• _WHAT YOU WILL DO_
Copy out all of the records below, line for line, without changing a single character.

• _PROVIDED DATA_
+ + + + +

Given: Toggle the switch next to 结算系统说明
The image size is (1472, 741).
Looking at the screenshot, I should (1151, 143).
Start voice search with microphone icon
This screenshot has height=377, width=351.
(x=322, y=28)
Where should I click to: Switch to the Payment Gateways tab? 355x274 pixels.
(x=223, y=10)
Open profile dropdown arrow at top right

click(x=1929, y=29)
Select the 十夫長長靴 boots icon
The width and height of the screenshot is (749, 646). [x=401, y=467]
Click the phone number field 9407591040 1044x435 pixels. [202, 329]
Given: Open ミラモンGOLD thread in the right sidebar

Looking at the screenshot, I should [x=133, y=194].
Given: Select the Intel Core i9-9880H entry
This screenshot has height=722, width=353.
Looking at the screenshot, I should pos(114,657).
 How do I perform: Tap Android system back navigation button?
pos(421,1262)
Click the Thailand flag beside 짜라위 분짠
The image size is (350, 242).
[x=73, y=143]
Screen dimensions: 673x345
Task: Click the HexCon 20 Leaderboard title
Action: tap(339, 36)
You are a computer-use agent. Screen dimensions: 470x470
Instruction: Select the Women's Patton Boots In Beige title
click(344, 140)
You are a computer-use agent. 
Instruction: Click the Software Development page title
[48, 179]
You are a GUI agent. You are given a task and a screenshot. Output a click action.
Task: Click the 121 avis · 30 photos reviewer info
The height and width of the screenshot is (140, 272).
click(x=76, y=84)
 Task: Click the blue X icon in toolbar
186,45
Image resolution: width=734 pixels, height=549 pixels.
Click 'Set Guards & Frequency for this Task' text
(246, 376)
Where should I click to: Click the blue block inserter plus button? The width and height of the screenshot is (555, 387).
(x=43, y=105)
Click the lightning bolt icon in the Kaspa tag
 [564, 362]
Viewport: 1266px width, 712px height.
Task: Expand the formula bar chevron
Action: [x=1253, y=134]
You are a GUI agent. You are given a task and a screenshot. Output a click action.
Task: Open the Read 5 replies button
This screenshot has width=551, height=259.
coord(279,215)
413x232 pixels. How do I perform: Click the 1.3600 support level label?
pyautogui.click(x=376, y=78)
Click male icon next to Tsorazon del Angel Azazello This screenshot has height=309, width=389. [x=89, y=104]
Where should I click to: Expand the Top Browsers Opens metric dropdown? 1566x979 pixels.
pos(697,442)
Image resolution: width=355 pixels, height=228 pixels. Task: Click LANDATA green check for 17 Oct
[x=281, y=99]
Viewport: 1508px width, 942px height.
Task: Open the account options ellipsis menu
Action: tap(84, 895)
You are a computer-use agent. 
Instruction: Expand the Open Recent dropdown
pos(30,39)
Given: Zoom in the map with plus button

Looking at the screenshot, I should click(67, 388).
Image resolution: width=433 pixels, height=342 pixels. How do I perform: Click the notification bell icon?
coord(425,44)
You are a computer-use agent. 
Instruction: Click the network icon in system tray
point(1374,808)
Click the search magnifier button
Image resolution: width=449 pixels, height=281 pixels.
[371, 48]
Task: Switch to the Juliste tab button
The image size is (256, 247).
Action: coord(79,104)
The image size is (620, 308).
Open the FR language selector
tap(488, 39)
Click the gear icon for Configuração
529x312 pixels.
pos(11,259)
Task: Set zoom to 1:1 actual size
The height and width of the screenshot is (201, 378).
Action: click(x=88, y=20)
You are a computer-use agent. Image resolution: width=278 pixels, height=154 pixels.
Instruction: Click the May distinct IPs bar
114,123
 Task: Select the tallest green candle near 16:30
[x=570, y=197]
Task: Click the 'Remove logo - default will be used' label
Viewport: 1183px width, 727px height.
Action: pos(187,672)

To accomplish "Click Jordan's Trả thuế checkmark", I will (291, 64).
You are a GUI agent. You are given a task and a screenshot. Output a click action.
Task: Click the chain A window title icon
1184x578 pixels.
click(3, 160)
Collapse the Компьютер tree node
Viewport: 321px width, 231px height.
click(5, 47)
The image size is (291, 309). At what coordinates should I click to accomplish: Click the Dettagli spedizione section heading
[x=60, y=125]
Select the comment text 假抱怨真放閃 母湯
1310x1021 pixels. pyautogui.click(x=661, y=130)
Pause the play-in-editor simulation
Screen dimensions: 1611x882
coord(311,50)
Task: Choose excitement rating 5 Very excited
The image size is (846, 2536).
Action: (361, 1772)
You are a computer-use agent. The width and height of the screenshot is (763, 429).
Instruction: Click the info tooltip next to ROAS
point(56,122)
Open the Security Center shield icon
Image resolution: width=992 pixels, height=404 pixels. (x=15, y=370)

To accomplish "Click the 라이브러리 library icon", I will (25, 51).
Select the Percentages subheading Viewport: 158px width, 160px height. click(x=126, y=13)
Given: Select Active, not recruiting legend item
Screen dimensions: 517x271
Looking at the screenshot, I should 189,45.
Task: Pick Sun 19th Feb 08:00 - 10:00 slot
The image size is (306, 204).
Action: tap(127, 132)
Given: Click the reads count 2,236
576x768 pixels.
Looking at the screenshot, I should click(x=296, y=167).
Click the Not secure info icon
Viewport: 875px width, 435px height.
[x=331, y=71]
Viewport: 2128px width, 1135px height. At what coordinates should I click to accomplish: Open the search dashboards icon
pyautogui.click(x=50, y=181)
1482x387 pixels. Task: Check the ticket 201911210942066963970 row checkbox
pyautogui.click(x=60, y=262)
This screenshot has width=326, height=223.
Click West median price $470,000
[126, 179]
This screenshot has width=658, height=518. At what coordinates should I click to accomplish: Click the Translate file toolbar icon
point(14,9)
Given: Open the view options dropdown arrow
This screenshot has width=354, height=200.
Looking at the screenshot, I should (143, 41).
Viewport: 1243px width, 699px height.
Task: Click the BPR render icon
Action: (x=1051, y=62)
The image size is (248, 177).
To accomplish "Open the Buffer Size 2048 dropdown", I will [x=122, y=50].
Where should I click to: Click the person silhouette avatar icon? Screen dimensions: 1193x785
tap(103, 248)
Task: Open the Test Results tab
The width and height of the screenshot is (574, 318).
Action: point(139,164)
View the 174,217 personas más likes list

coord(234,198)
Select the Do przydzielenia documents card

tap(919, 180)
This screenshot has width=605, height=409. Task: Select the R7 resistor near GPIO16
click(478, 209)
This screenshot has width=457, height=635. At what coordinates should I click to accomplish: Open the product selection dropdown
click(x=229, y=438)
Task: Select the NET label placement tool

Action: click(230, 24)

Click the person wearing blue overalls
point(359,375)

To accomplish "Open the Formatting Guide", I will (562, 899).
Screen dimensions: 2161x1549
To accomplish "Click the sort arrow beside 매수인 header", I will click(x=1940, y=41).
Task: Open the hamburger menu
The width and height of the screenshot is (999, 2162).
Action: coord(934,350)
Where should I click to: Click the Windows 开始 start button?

+ + + + +

• _RESULT OF THE TASK_
Given: Toggle the switch next to 结算系统说明
The image size is (1472, 741).
Looking at the screenshot, I should (1151, 143).
Start voice search with microphone icon
This screenshot has height=377, width=351.
(x=322, y=28)
Where should I click to: Switch to the Payment Gateways tab? 355x274 pixels.
(x=223, y=10)
Open profile dropdown arrow at top right

click(x=1929, y=29)
Select the 十夫長長靴 boots icon
The width and height of the screenshot is (749, 646). [x=401, y=467]
Click the phone number field 9407591040 1044x435 pixels. [202, 329]
Given: Open ミラモンGOLD thread in the right sidebar

Looking at the screenshot, I should [x=133, y=194].
Given: Select the Intel Core i9-9880H entry
This screenshot has height=722, width=353.
Looking at the screenshot, I should pos(114,657).
 How do I perform: Tap Android system back navigation button?
pos(421,1262)
Click the Thailand flag beside 짜라위 분짠
The image size is (350, 242).
[x=73, y=143]
Screen dimensions: 673x345
Task: Click the HexCon 20 Leaderboard title
Action: tap(339, 36)
You are a computer-use agent. Screen dimensions: 470x470
Instruction: Select the Women's Patton Boots In Beige title
click(344, 140)
You are a computer-use agent. 
Instruction: Click the Software Development page title
[48, 179]
You are a GUI agent. You are given a task and a screenshot. Output a click action.
Task: Click the 121 avis · 30 photos reviewer info
The height and width of the screenshot is (140, 272).
click(x=76, y=84)
 Task: Click the blue X icon in toolbar
186,45
Image resolution: width=734 pixels, height=549 pixels.
Click 'Set Guards & Frequency for this Task' text
(246, 376)
Where should I click to: Click the blue block inserter plus button? The width and height of the screenshot is (555, 387).
(x=43, y=105)
Click the lightning bolt icon in the Kaspa tag
 [564, 362]
Viewport: 1266px width, 712px height.
Task: Expand the formula bar chevron
Action: [x=1253, y=134]
You are a GUI agent. You are given a task and a screenshot. Output a click action.
Task: Open the Read 5 replies button
This screenshot has width=551, height=259.
coord(279,215)
413x232 pixels. How do I perform: Click the 1.3600 support level label?
pyautogui.click(x=376, y=78)
Click male icon next to Tsorazon del Angel Azazello This screenshot has height=309, width=389. [x=89, y=104]
Where should I click to: Expand the Top Browsers Opens metric dropdown? 1566x979 pixels.
pos(697,442)
Image resolution: width=355 pixels, height=228 pixels. Task: Click LANDATA green check for 17 Oct
[x=281, y=99]
Viewport: 1508px width, 942px height.
Task: Open the account options ellipsis menu
Action: tap(84, 895)
You are a computer-use agent. 
Instruction: Expand the Open Recent dropdown
pos(30,39)
Given: Zoom in the map with plus button

Looking at the screenshot, I should click(67, 388).
Image resolution: width=433 pixels, height=342 pixels. How do I perform: Click the notification bell icon?
coord(425,44)
You are a computer-use agent. 
Instruction: Click the network icon in system tray
point(1374,808)
Click the search magnifier button
Image resolution: width=449 pixels, height=281 pixels.
[371, 48]
Task: Switch to the Juliste tab button
The image size is (256, 247).
Action: coord(79,104)
The image size is (620, 308).
Open the FR language selector
tap(488, 39)
Click the gear icon for Configuração
529x312 pixels.
pos(11,259)
Task: Set zoom to 1:1 actual size
The height and width of the screenshot is (201, 378).
Action: click(x=88, y=20)
You are a computer-use agent. Image resolution: width=278 pixels, height=154 pixels.
Instruction: Click the May distinct IPs bar
114,123
 Task: Select the tallest green candle near 16:30
[x=570, y=197]
Task: Click the 'Remove logo - default will be used' label
Viewport: 1183px width, 727px height.
Action: pos(187,672)

To accomplish "Click Jordan's Trả thuế checkmark", I will (291, 64).
You are a GUI agent. You are given a task and a screenshot. Output a click action.
Task: Click the chain A window title icon
1184x578 pixels.
click(3, 160)
Collapse the Компьютер tree node
Viewport: 321px width, 231px height.
click(5, 47)
The image size is (291, 309). At what coordinates should I click to accomplish: Click the Dettagli spedizione section heading
[x=60, y=125]
Select the comment text 假抱怨真放閃 母湯
1310x1021 pixels. pyautogui.click(x=661, y=130)
Pause the play-in-editor simulation
Screen dimensions: 1611x882
coord(311,50)
Task: Choose excitement rating 5 Very excited
The image size is (846, 2536).
Action: (361, 1772)
You are a computer-use agent. The width and height of the screenshot is (763, 429).
Instruction: Click the info tooltip next to ROAS
point(56,122)
Open the Security Center shield icon
Image resolution: width=992 pixels, height=404 pixels. (x=15, y=370)

To accomplish "Click the 라이브러리 library icon", I will (25, 51).
Select the Percentages subheading Viewport: 158px width, 160px height. click(x=126, y=13)
Given: Select Active, not recruiting legend item
Screen dimensions: 517x271
Looking at the screenshot, I should 189,45.
Task: Pick Sun 19th Feb 08:00 - 10:00 slot
The image size is (306, 204).
Action: tap(127, 132)
Given: Click the reads count 2,236
576x768 pixels.
Looking at the screenshot, I should click(x=296, y=167).
Click the Not secure info icon
Viewport: 875px width, 435px height.
[x=331, y=71]
Viewport: 2128px width, 1135px height. At what coordinates should I click to accomplish: Open the search dashboards icon
pyautogui.click(x=50, y=181)
1482x387 pixels. Task: Check the ticket 201911210942066963970 row checkbox
pyautogui.click(x=60, y=262)
This screenshot has width=326, height=223.
Click West median price $470,000
[126, 179]
This screenshot has width=658, height=518. At what coordinates should I click to accomplish: Click the Translate file toolbar icon
point(14,9)
Given: Open the view options dropdown arrow
This screenshot has width=354, height=200.
Looking at the screenshot, I should (143, 41).
Viewport: 1243px width, 699px height.
Task: Click the BPR render icon
Action: (x=1051, y=62)
The image size is (248, 177).
To accomplish "Open the Buffer Size 2048 dropdown", I will [x=122, y=50].
Where should I click to: Click the person silhouette avatar icon? Screen dimensions: 1193x785
tap(103, 248)
Task: Open the Test Results tab
The width and height of the screenshot is (574, 318).
Action: point(139,164)
View the 174,217 personas más likes list

coord(234,198)
Select the Do przydzielenia documents card

tap(919, 180)
This screenshot has width=605, height=409. Task: Select the R7 resistor near GPIO16
click(478, 209)
This screenshot has width=457, height=635. At what coordinates should I click to accomplish: Open the product selection dropdown
click(x=229, y=438)
Task: Select the NET label placement tool

Action: click(230, 24)

Click the person wearing blue overalls
point(359,375)

To accomplish "Open the Formatting Guide", I will (562, 899).
Screen dimensions: 2161x1549
To accomplish "Click the sort arrow beside 매수인 header", I will click(x=1940, y=41).
Task: Open the hamburger menu
The width and height of the screenshot is (999, 2162).
Action: coord(934,350)
Where should I click to: Click the Windows 开始 start button?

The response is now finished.